A full-scale multiple central bank digital currency (mCBDC) network could save global corporates nearly $100 billion annually, according to a report by JP Morgan.
The proposed network would facilitate 24/7 real-time, cross-border payments, and foreign exchange (FX) payment-versus-payment (PvP) settlements.
Global corporates move nearly $23.5 trillion across different countries annually according to the report, co-authored by management consulting firm Oliver Wyman, equivalent to about 25 per cent of global GDP.
The report claimed corporates have rely on wholesale cross-border payment processes which are “sub-optimal” from a cost, speed, and transparency standpoint.
As well as resulting in transaction costs of $120 billion per annum, these processes also result in additional costs from FX conversion, trapped liquidity, and delayed settlements, according to the report.
The report primarily looked at the Association of Southeast Asian Nations (ASEAN) for examples, which the report said account for seven per cent global trade.
The report outlines four key considerations for establishing a functioning mCBDC network:
1. Target design: design decisions on how payment rails would work, for example if mCBDCs should be interest bearing and the level of privacy required
2. Key building blocks: from CBDC minting and redemption, to FX conversion and settlement
3. Roles and responsibilities: central banks versus commercial banks versus technology vendors
4. Governance model: legal and operational protocols required to govern the new network
The news comes as CBDCs are seeing serious consideration from governments internationally.
Representatives from the G7 economies highlighted last month that though the introduction of CBDCs offers “significant benefits” they also said they raise “considerable public policy and regulatory issues".
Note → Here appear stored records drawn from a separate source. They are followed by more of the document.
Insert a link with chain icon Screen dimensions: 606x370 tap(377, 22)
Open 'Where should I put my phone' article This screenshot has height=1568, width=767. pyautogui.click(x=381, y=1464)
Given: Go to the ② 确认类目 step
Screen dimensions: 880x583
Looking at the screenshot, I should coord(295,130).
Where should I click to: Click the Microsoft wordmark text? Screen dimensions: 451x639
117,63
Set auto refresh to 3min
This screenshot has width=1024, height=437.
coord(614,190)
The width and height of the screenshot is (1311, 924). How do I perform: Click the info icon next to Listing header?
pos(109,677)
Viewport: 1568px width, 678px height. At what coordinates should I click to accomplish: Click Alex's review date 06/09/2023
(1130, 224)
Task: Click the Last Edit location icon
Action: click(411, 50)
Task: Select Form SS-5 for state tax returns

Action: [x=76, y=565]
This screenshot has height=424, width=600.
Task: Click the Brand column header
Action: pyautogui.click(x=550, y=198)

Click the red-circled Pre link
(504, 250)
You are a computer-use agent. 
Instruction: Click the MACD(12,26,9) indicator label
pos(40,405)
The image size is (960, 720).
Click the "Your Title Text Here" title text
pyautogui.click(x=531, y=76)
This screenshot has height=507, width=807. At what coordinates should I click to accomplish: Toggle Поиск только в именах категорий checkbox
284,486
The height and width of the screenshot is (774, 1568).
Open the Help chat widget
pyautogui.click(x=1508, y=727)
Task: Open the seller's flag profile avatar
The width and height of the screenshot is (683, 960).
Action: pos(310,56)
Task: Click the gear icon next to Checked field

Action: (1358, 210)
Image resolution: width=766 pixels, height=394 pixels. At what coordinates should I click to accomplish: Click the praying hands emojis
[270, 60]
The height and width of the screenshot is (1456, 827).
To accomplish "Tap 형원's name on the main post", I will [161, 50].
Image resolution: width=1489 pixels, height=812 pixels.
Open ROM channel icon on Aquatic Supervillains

“The case for CBDCs to address pain points in cross-border payments is very compelling,” said Jason Ekberg, partner, corporate and institutional banking at Oliver Wyman. “The bulk of today’s wholesale cross-border payments process remains sub-optimal due to multiple intermediaries between the sending and receiving banks, often resulting in high transaction costs, long settlement times, and lack of transparency on the status of the payments."